General Discussion
In reply to the discussion: Free Trade- just what can we live without? [View all]Corporate666
(587 posts)I own an electronics manufacturing company. I make stuff in the USA.
A lot (most) of the raw metal on the market is made in China. Most of the electronics components (resistors, capacitors, chips, LED's, etc) are made in China/Taiwan/Malaysia. The raw circuit boards are mostly made overseas.
Most people don't appreciate the cost difference. It's not 20% more in the USA. Most US manufacturers I know couldn't make stuff for even double or triple what the Chinese make it for.
And even if we came up with insular trade policies... it would be more economical for companies to make stuff overseas because the other 80% of the world economy that isn't the USA would still want to buy those low cost parts.

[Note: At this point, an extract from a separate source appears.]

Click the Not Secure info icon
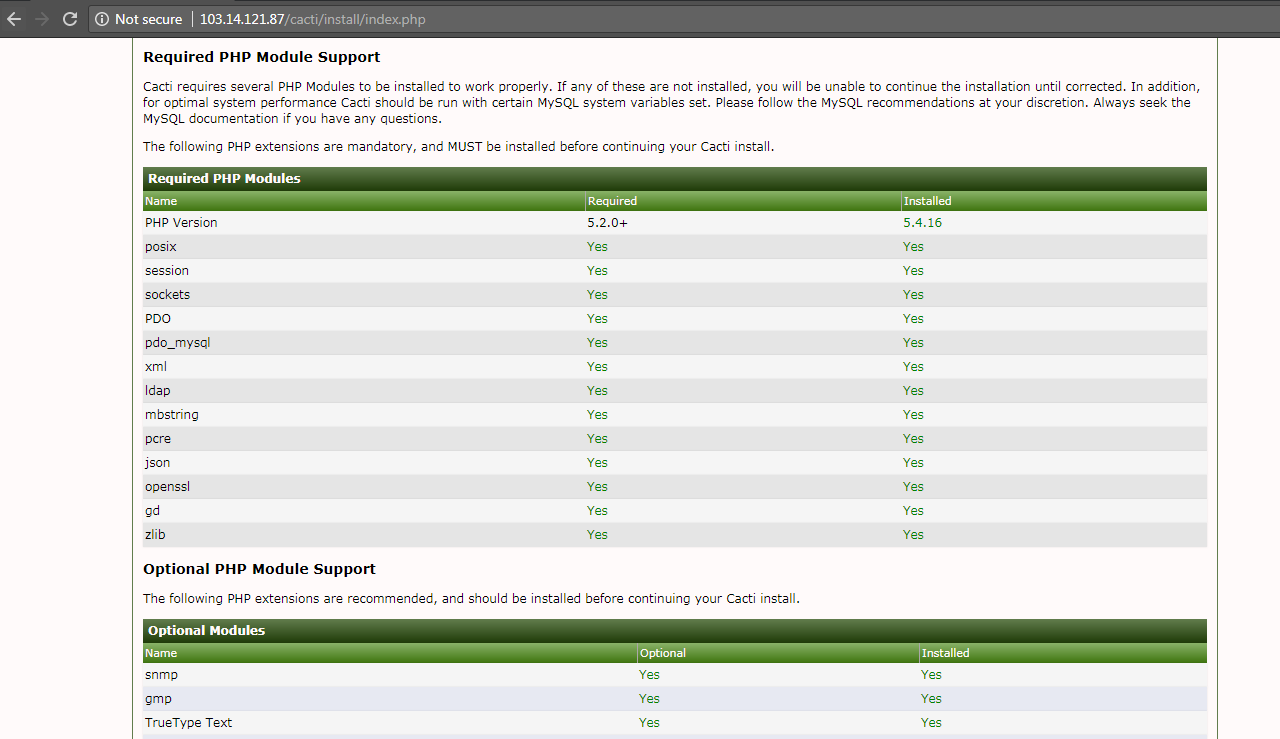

What would happen is that US Exports would be virtually zero - because who is going to buy a $1,500 USA made iPhone when the exact same iPhone can be bought for $600? Nobody would. And even though some claim that higher wages in the USA would offset the higher cost, there have been many studies on this that prove that it wouldn't happen. We would go back to the 1940's where you owned one TV for your house, one phone (no mobile phone), you took trips in the car vs. flying. You eat at restaurants maybe a few times a year. You buy beef for Sunday dinner.
So if we implemented huge tariffs on imports to make the prices high to compare with American-made products, all we would do would be to shut ourselves off from the outside world. We would be economically like North Korea. And other countries would implement tariffs on our stuff so our exports would basically be zero. We would lose the benefits of mass manufacturing (after all, the whole USA population is only 4% of the world) so companies would rather make stuff for 96% of the free market by locating in China/India and just importing stuff to the USA.
It would really drive our economy to ruins. I am not embellishing when I draw the parallel to N. Korea (or Cuba or Venezuela). Closed economies don't work - we'd have massive unemployment, inflation. It would be the great depression, but much much worse.